**WHAT THIS TASK INVOLVES**
In the data below, which lines hold "Programs"? Copy every one.

**THE DATA**
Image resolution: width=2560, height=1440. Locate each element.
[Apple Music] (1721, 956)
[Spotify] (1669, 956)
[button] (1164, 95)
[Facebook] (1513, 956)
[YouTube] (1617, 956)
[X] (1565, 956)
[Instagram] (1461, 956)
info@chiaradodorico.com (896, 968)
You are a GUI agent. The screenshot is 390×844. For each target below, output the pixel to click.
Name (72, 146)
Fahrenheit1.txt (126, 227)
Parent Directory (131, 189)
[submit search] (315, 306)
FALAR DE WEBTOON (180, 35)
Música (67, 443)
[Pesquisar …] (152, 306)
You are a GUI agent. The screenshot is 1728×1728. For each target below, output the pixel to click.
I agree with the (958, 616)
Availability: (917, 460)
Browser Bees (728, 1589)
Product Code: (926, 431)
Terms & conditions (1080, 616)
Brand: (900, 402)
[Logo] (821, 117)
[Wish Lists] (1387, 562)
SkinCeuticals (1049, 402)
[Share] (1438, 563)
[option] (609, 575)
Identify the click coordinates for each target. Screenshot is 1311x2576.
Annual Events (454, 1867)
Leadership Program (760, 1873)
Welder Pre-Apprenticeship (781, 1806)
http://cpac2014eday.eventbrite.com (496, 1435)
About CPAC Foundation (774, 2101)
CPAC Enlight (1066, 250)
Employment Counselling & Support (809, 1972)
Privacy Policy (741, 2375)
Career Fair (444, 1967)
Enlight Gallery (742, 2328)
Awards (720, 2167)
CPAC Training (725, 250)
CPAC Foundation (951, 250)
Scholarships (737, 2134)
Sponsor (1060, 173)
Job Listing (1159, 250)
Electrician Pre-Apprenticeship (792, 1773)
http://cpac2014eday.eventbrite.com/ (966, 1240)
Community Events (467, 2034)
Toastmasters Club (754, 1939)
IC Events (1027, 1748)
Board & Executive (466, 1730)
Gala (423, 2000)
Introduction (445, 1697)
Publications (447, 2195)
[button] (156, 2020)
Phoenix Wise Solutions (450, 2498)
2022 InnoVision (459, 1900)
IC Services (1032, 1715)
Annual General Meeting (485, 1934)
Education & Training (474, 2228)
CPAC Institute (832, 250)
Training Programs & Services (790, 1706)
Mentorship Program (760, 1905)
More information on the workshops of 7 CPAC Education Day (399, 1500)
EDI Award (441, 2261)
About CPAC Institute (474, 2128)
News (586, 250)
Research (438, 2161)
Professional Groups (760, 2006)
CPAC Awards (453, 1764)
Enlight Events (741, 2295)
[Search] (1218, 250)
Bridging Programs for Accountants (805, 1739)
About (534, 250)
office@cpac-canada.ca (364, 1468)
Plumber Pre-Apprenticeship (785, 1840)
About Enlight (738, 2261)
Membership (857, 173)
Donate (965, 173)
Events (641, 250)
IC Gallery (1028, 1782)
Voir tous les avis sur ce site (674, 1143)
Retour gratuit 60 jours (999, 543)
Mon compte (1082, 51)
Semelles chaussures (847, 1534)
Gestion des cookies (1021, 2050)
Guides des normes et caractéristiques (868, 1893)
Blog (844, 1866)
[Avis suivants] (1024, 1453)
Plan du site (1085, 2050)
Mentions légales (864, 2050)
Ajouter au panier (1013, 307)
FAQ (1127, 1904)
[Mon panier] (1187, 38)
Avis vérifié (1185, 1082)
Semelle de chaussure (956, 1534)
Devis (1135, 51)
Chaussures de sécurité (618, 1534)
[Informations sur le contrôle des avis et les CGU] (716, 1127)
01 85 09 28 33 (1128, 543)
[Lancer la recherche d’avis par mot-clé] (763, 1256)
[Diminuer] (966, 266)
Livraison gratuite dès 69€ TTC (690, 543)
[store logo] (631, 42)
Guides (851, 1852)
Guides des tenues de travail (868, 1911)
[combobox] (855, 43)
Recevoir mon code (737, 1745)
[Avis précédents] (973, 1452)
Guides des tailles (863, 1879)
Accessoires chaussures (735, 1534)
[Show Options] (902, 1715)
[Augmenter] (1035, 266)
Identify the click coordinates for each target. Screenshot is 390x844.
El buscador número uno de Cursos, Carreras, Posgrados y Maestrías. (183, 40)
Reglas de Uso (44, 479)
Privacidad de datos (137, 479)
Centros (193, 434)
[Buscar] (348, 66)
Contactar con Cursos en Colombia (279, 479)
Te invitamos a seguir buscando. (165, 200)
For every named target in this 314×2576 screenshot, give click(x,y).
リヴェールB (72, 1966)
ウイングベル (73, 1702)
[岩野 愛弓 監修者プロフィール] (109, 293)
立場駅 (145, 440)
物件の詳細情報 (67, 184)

**WRITTEN SOLUTION**
Training Programs & Services (790, 1706)
Bridging Programs for Accountants (805, 1739)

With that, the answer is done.